Interactive tooling is opt-in per lease, never part of the minimal bootstrap. Each requested capability appends both its install steps and its crabbox-ready checks, and is gated by the provider's declared feature set.

  • --desktop — installs a headless desktop. The default XFCE environment adds
  • Xvfb on display :99, an XFCE session, and a loopback x11vnc on 127.0.0.1:5900. With --desktop-env wayland (labwc) or --desktop-env gnome it installs a Wayland session driven by wayvnc instead. Readiness checks the relevant systemd units and that something is listening on 127.0.0.1:5900.

  • --browser — installs Google Chrome stable, falling back to Chromium, plus
  • the native-addon build helpers (build-essential, python3) that browser-channel QA often needs during dependency fallback installs. It writes a crabbox-browser wrapper and /var/lib/crabbox/browser.env; readiness verifies the wrapper runs --version.

  • --code — installs code-server (managed Linux only) for the authenticated
  • portal editor; readiness verifies code-server --version.

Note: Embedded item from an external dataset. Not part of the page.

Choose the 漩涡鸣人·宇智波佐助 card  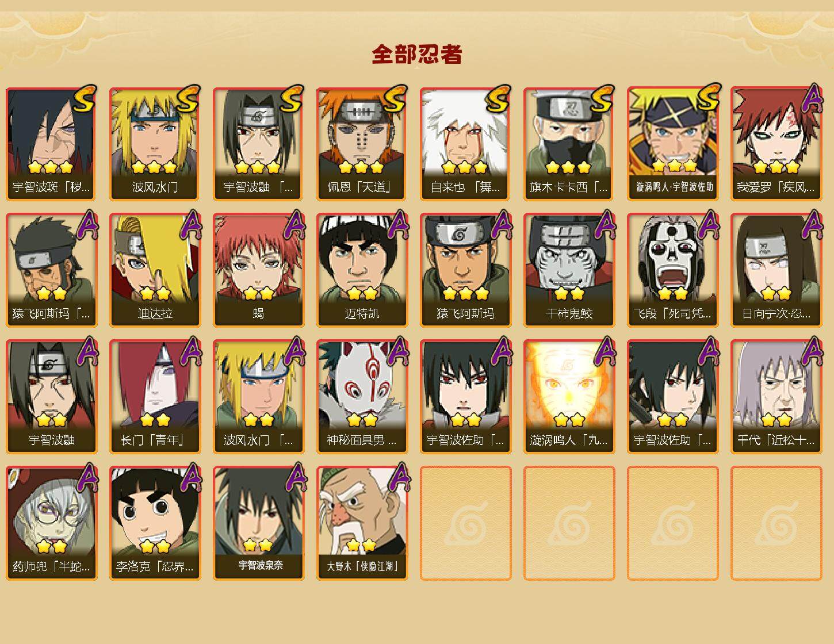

Crabbox owns these machine capabilities; scenario systems still own browser automation and proof artifacts. For slow QA lanes, bake these capabilities into a provider image while keeping secrets, browser profiles, repository checkouts, and built artifacts out of the image. See Interactive desktop and VNC and Prebaked runner images.

#Tailscale

--tailscale on a managed Linux lease is also optional. Bootstrap installs the Tailscale package, brings the box up on the configured tailnet, writes non-secret metadata under /var/lib/crabbox (such as tailscale-ipv4, tailscale-hostname, and exit-node details), and extends crabbox-ready with a bounded check that a 100.x address has appeared.

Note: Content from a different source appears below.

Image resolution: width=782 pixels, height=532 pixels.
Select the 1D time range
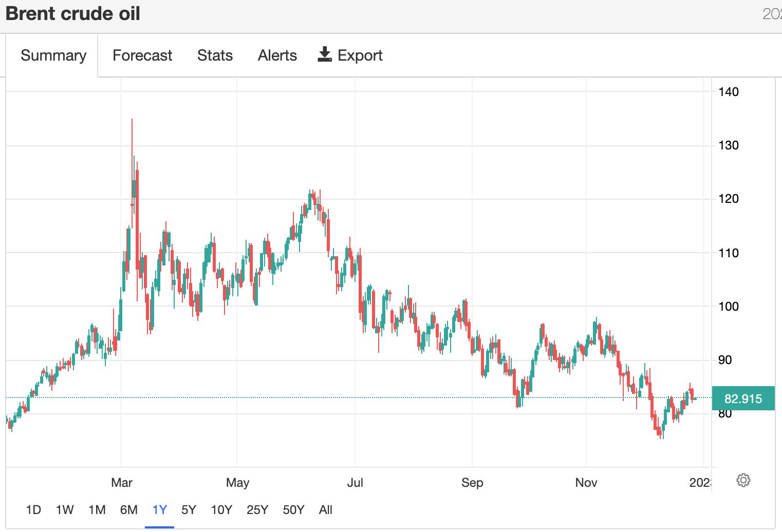[x=33, y=510]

The auth key is piped to tailscale up through stdin and is not persisted or placed in process arguments. Brokered leases receive a one-off key minted by the coordinator; direct-provider leases read it from CRABBOX_TAILSCALE_AUTH_KEY. Set TS_CONTROL_URL on the operator shell to register the box against a self-hosted control plane (Headscale and similar) instead of the default Tailscale control plane.

When a lease also carries a --pond label, the Tailscale bootstrap installs a 30-second timer that rewrites /etc/hosts.cbx and a managed block in /etc/hosts so pond peers resolve as <slug>.cbx. Peers are discovered from the box-local tailscale status filtered by the pond ACL tag, so the broker never sees a Tailscale credential. See Tailscale and the pond notes in Providers.

#Other targets

#macOS and Windows (managed)

aws (Windows and Mac instances) and azure (Windows) bootstrap non-Linux boxes with per-OS scripts rather than cloud-init:

  • macOS — a shell script creates SSH access for the lease user, enables
  • Remote Login on the configured ports, enables Screen Sharing, and writes a crabbox-ready that checks rsync/curl, a writable work root, an open SSH port, and the VNC port 5900.

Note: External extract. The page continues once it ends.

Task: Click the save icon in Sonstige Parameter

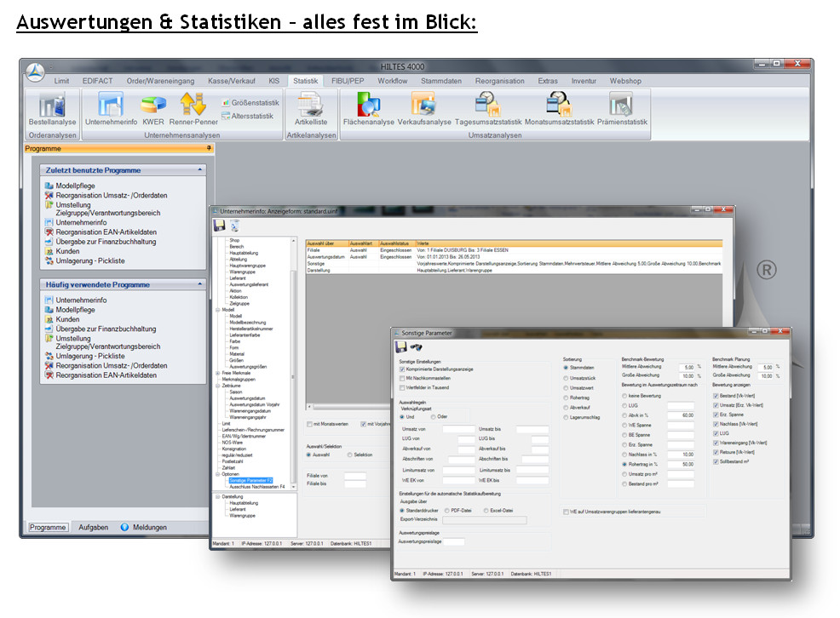Action: (400, 346)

  • Windows — a PowerShell script installs OpenSSH, configures key-only access
  • for administrators, opens firewall rules on the SSH ports, and installs Git for Windows so git and tar are on the machine PATH. --windows-mode wsl2 additionally enables the WSL feature set, imports an Ubuntu rootfs, and runs the minimal Linux base inside WSL; --desktop adds TightVNC. The work root defaults to C:\crabbox (native) or the Linux default inside WSL.

#Static / BYO SSH hosts

provider=ssh (aliases static, static-ssh) targets are not bootstrapped by Crabbox. They are assumed to be operator-managed and must already provide:

  • macOS and Windows WSL2 targets: SSH, bash, git, rsync, and tar;
  • native Windows targets: OpenSSH, PowerShell, git, and tar;
  • static.workRoot pointing at a writable directory for that target mode.

For native Windows, install Git before the Crabbox check or restart OpenSSH Server afterward, so new non-interactive SSH sessions inherit git and tar on PATH.

#SSH port fallback

The CLI prefers the configured SSH port and falls back through ssh.fallbackPorts during early bootstrap or when operator-network egress restricts ports. The default is primary 2222 with a 22 fallback. Disable the fallback with ssh.fallbackPorts: [] in config or CRABBOX_SSH_FALLBACK_PORTS=none in the environment.

Once the bootstrap contract is stable, snapshots or provider images can replace slow cloud-init while preserving the same readiness contract.